In his petition, Rudisill pointed out that “[n]ever once has Congress required a veteran who qualified for multiple GI Bill programs, based on separate and distinct periods of qualifying service, to first forfeit or exhaust one benefit in order to obtain another, including to receive 48 months of total benefits.” He argued the “Federal Circuit’s en banc decision below breaks Congress’ core promise in the GI Bills for post-9/11 era veterans by, for the first time in our Nation’s history, depriving veterans with multiple periods of qualifying service of the full use of the 48 months of education benefits that they have earned.”

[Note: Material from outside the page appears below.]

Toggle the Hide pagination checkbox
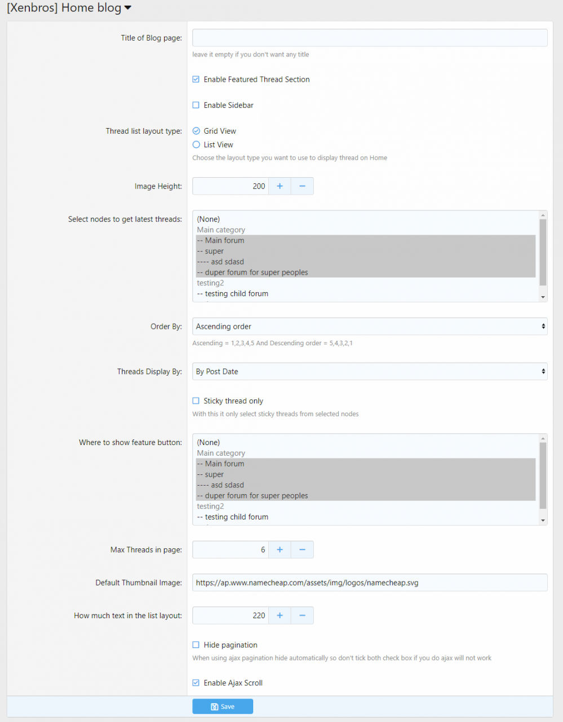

In its brief in opposition, the government argued the Federal Circuit correctly rejected the notion that statutory limitations on entitlement to Post-9/11 educational assistance “apply only to a veteran with a single period of service, not to a veteran with multiple qualifying periods of service.” It further contended “no language in the applicable statutory provisions supports petitioner’s proposed distinction between veterans with single and those with multiple periods of service.”

In his reply brief, Rudisill maintained that “a dispute over the merits of an exceptionally important issue—one on which no split can develop, and which has divided numerous jurists—is not typically a basis for denying review.” He further asserted the “Solicitor General concedes that veterans like Petitioner, who have multiple separate periods of service, have earned 48 months of GI Bill benefits.”

This case also attracted four amicus briefs all of which were in support of the petitioner.

As mentioned, Monday the Supreme Court agreed with Rudisill that the Federal Circuit’s judgment warrants review.

We will continue to keep track of this case and report on developments.